13,4 punktów oraz 5,9 asyst - takie statystyki notuje w zespole z Koszalina Krzysztof Szubarga, który wrócił do Tauron Basket Ligi po kilkumiesięcznym pobycie na Ukrainie. Działacze AZS-u ściągnęli polskiego rozgrywającego, tak aby zapewnić sobie udział w górnych "szóstkach", ale niestety Akademicy przegrali trzy ostatnie spotkania w sezonie zasadniczym i stracili na to szansę. Jednakże Akademicy nie załamali się faktem gry w dolnych "szóstkach" i zaczęli odbudowywać swoją pozycję w tabeli.
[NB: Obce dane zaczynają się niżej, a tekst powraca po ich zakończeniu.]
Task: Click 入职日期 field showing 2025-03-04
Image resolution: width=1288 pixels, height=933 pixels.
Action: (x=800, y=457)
Wygrali sześć meczów z rzędu, czego wielką zasługą jest właśnie postawa Szubargi.
- Szubarga kompletnie odmienił oblicze ich gry. To jest niezwykle doświadczony gracz, który umie penetrować, jak i wykreować pozycje dla kolegów z drużyny. W dodatku jest w stanie trafić trójkę z ośmiu metrów. Akademicy grają teraz zdecydowanie szybciej, agresywniej. Ich gra jest urozmaicona - są penetracje, gra tyłem do kosza, rzut z dystansu - ocenia David Dedek, trener Asseco Gdynia.
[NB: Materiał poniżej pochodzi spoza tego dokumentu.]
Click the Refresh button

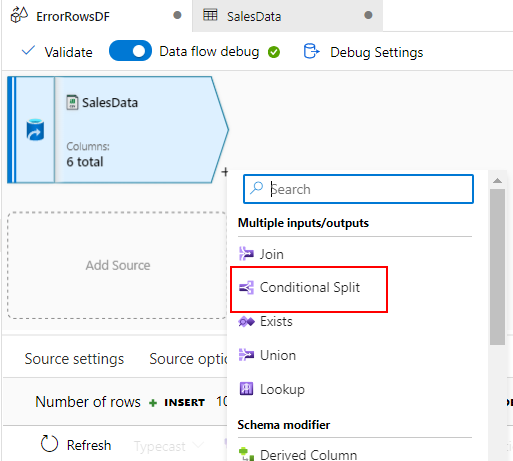click(x=76, y=445)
W ostatnim meczu ligowym przeciwko Kotwicy Kołobrzeg Igor Milicić dał nieco odpocząć Szubardze. Polski rozgrywający na parkiecie spędził "zaledwie" 26 minut, w ciągu których zdobył siedem punktów i miał sześć asyst. Warto zauważyć, że średnio Szubarga spędza na boisku aż 35 minut.
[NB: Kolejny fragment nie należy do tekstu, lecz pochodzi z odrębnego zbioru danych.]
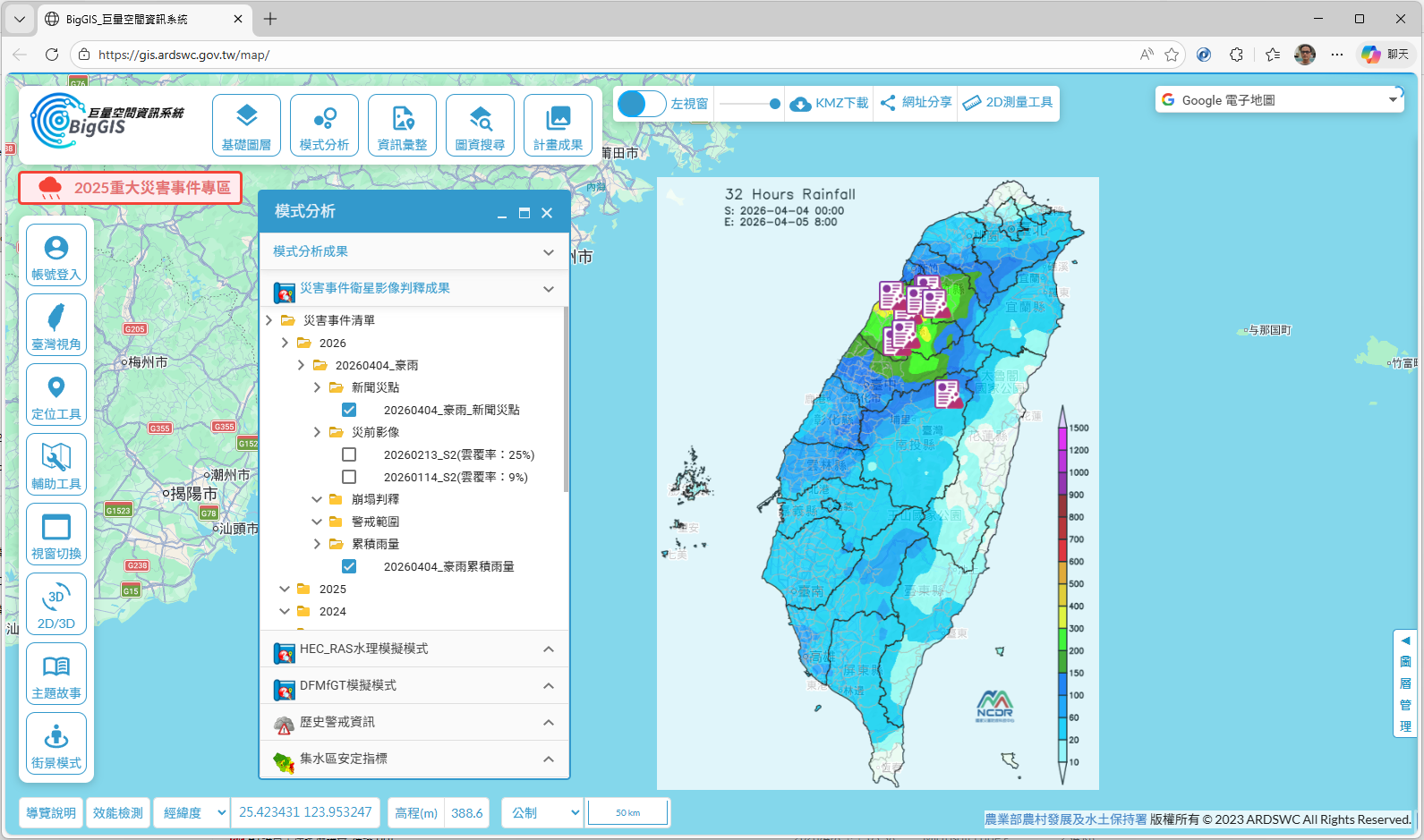Toggle the 2D/3D view mode
Screen dimensions: 1424x840
tap(56, 605)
Koszykarze Asseco doskonale zdają sobie sprawę z tego, że powstrzymanie Szubargi jest jednym z głównych celów na te środowe spotkanie.
- Szubarga to doświadczony zawodnik, który potrafi poradzić sobie w trudnych sytuacjach. Dlatego niełatwo go zatrzymać - uważa trener Dedek.